Segment Start: DATA IN THIS EXERCISE

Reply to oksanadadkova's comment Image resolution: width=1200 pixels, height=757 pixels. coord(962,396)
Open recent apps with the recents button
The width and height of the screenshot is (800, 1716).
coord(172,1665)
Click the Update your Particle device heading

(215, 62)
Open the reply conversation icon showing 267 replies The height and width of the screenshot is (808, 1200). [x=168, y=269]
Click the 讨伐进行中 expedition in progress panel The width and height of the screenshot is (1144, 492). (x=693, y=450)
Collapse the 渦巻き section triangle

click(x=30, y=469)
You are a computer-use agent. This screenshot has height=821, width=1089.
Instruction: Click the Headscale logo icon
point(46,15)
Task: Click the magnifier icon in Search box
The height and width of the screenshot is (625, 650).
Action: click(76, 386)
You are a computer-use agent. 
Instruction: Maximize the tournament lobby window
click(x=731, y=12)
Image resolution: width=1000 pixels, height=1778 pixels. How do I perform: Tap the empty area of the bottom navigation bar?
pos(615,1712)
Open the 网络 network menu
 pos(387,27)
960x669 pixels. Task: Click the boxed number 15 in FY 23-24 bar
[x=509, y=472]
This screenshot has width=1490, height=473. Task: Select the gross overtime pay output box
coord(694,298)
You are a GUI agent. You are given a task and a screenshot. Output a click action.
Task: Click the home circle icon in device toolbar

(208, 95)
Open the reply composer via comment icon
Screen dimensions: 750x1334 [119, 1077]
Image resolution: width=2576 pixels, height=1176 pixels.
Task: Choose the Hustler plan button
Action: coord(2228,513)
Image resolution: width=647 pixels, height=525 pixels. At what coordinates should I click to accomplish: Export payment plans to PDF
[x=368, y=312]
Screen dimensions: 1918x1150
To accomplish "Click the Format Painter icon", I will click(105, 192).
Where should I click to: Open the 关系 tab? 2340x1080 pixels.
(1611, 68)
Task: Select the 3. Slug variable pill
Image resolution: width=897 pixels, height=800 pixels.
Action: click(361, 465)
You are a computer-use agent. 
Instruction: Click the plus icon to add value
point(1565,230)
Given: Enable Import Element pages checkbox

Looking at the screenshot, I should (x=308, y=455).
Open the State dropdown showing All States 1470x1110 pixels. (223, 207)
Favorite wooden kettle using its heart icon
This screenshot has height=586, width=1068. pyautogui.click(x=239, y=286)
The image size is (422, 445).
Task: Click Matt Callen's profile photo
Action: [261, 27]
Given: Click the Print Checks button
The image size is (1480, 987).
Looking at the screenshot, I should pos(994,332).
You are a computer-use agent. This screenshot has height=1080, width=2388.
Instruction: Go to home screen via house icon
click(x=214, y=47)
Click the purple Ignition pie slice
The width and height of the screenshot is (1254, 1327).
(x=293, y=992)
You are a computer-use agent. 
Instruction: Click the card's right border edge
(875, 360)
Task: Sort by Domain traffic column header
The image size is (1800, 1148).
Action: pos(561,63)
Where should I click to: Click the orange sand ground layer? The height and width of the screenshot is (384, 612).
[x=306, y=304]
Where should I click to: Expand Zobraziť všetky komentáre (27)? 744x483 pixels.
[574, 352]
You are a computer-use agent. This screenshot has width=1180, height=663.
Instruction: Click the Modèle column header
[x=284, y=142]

Segment End: DATA IN THIS EXERCISE

◆ TASK DETAILS: All records are to be restated exactly, from the first line to the last line.

◆ REPLY TO THE EXERCISE:
Reply to oksanadadkova's comment Image resolution: width=1200 pixels, height=757 pixels. coord(962,396)
Open recent apps with the recents button
The width and height of the screenshot is (800, 1716).
coord(172,1665)
Click the Update your Particle device heading

(215, 62)
Open the reply conversation icon showing 267 replies The height and width of the screenshot is (808, 1200). [x=168, y=269]
Click the 讨伐进行中 expedition in progress panel The width and height of the screenshot is (1144, 492). (x=693, y=450)
Collapse the 渦巻き section triangle

click(x=30, y=469)
You are a computer-use agent. This screenshot has height=821, width=1089.
Instruction: Click the Headscale logo icon
point(46,15)
Task: Click the magnifier icon in Search box
The height and width of the screenshot is (625, 650).
Action: click(76, 386)
You are a computer-use agent. 
Instruction: Maximize the tournament lobby window
click(x=731, y=12)
Image resolution: width=1000 pixels, height=1778 pixels. How do I perform: Tap the empty area of the bottom navigation bar?
pos(615,1712)
Open the 网络 network menu
 pos(387,27)
960x669 pixels. Task: Click the boxed number 15 in FY 23-24 bar
[x=509, y=472]
This screenshot has width=1490, height=473. Task: Select the gross overtime pay output box
coord(694,298)
You are a GUI agent. You are given a task and a screenshot. Output a click action.
Task: Click the home circle icon in device toolbar

(208, 95)
Open the reply composer via comment icon
Screen dimensions: 750x1334 [119, 1077]
Image resolution: width=2576 pixels, height=1176 pixels.
Task: Choose the Hustler plan button
Action: coord(2228,513)
Image resolution: width=647 pixels, height=525 pixels. At what coordinates should I click to accomplish: Export payment plans to PDF
[x=368, y=312]
Screen dimensions: 1918x1150
To accomplish "Click the Format Painter icon", I will click(105, 192).
Where should I click to: Open the 关系 tab? 2340x1080 pixels.
(1611, 68)
Task: Select the 3. Slug variable pill
Image resolution: width=897 pixels, height=800 pixels.
Action: click(361, 465)
You are a computer-use agent. 
Instruction: Click the plus icon to add value
point(1565,230)
Given: Enable Import Element pages checkbox

Looking at the screenshot, I should (x=308, y=455).
Open the State dropdown showing All States 1470x1110 pixels. (223, 207)
Favorite wooden kettle using its heart icon
This screenshot has height=586, width=1068. pyautogui.click(x=239, y=286)
The image size is (422, 445).
Task: Click Matt Callen's profile photo
Action: [261, 27]
Given: Click the Print Checks button
The image size is (1480, 987).
Looking at the screenshot, I should pos(994,332).
You are a computer-use agent. This screenshot has height=1080, width=2388.
Instruction: Go to home screen via house icon
click(x=214, y=47)
Click the purple Ignition pie slice
The width and height of the screenshot is (1254, 1327).
(x=293, y=992)
You are a computer-use agent. 
Instruction: Click the card's right border edge
(875, 360)
Task: Sort by Domain traffic column header
The image size is (1800, 1148).
Action: pos(561,63)
Where should I click to: Click the orange sand ground layer? The height and width of the screenshot is (384, 612).
[x=306, y=304]
Where should I click to: Expand Zobraziť všetky komentáre (27)? 744x483 pixels.
[574, 352]
You are a computer-use agent. This screenshot has width=1180, height=663.
Instruction: Click the Modèle column header
[x=284, y=142]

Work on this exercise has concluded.